Beautiful Boy is a film based on the memoirs “Beautiful Boy” by David Sheff and “Tweak” by his son, Nic Sheff, following the harrowing experience of meth addiction and recovery through a father, son and family’s eyes through the years.
This 2018 film is unique in its perspective of not only following a young person through his journey of drug addiction, but in also following the perspective of his parents and family — and particularly his father — through it, as well. Families are in the best position to help a loved one struggling with substance use, though it’s often difficult to see how.
Download the Discussion Guide
We assembled a discussion guide to accompany the film, in the hopes that it will spark conversation about substance use, how the characters in the movie handle it, and what you might do in your own family. After viewing the film, use the questions and the resources to guide a discussion in your own family.
“People told me to ‘let go’ of my son, because they claimed he must ‘hit bottom’. But I could never let go. Now I know that we don’t want any person who’s ill with a disease to hit bottom. We want to get them help right away.”
About David and Nic Sheff
Both David and Nic have contributed over the years to Partnership resources for parents and families. Learn about their work, and some of their perspective and advice below.
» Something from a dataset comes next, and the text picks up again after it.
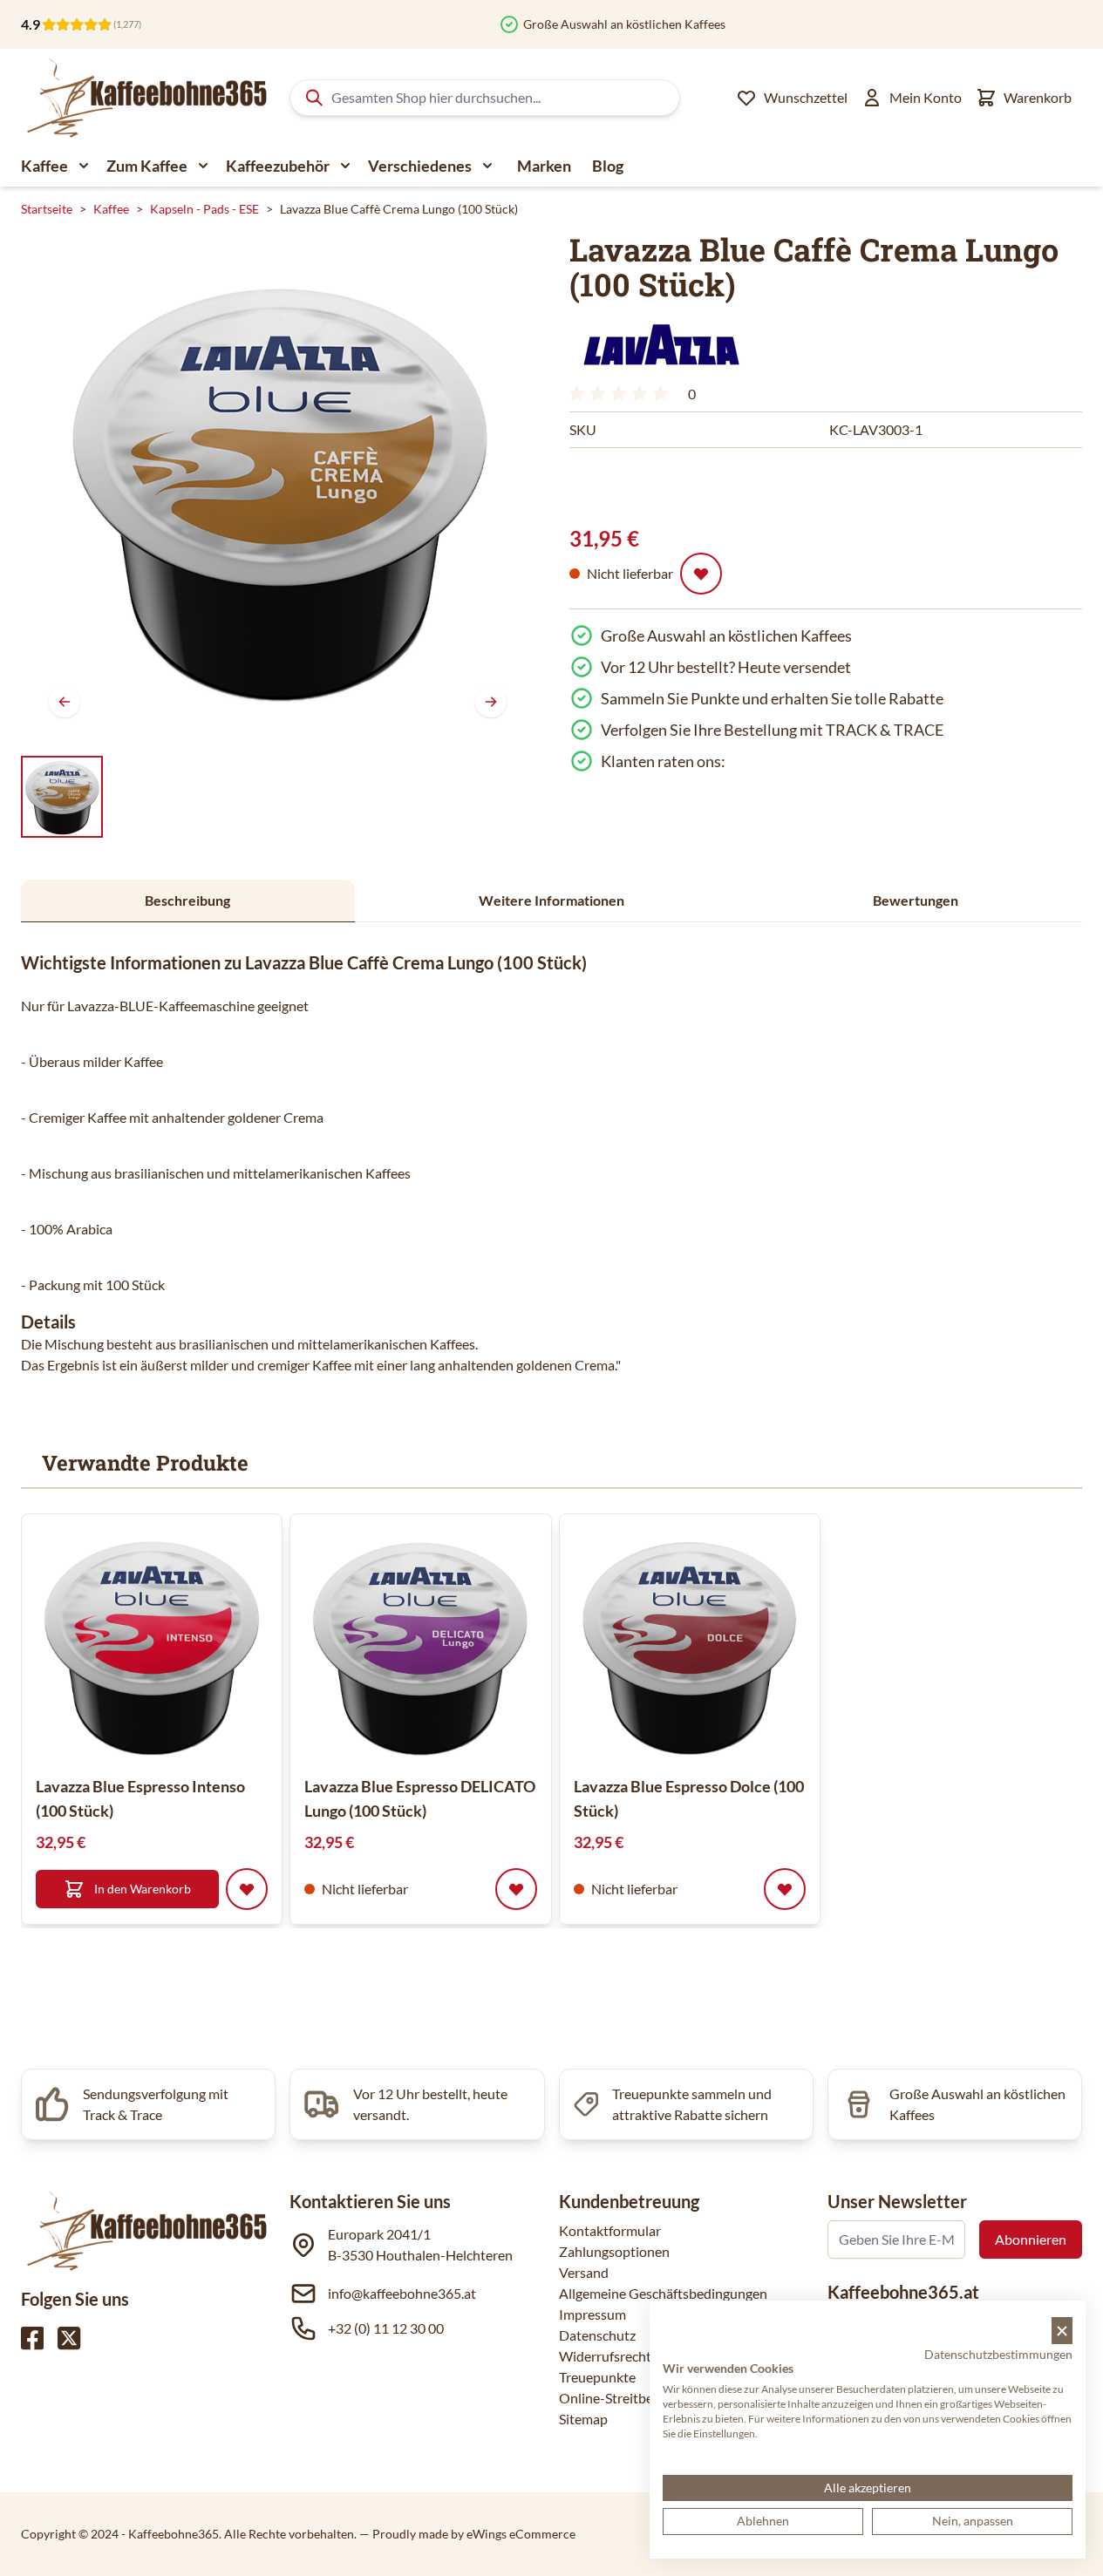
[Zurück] (64, 701)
David is a journalist and author of The New York Times best-selling books “Clean: Overcoming Addiction and Ending America’s Greatest Tragedy” and the memoir “Beautiful Boy: A Father’s Journey Through His Son’s Addiction.” He’s also written for The New York Times, Rolling Stone, Playboy, Wired, Fortune, and National Public Radio (NPR)’s All Things Considered. Scott Simon of NPR said that “Beautiful Boy” made Sheff “one of the country’s most prominent voices on addiction — not as a doctor, an addict or an academic expert, but as a father.”
Nic Sheff is the author of two memoirs about his struggles with addiction: The New York Times bestselling “Tweak: Growing Up on Methamphetamines” and “We All Fall Down: Living with Addiction.” Nic lives in Los Angeles, California where he writes for film and television.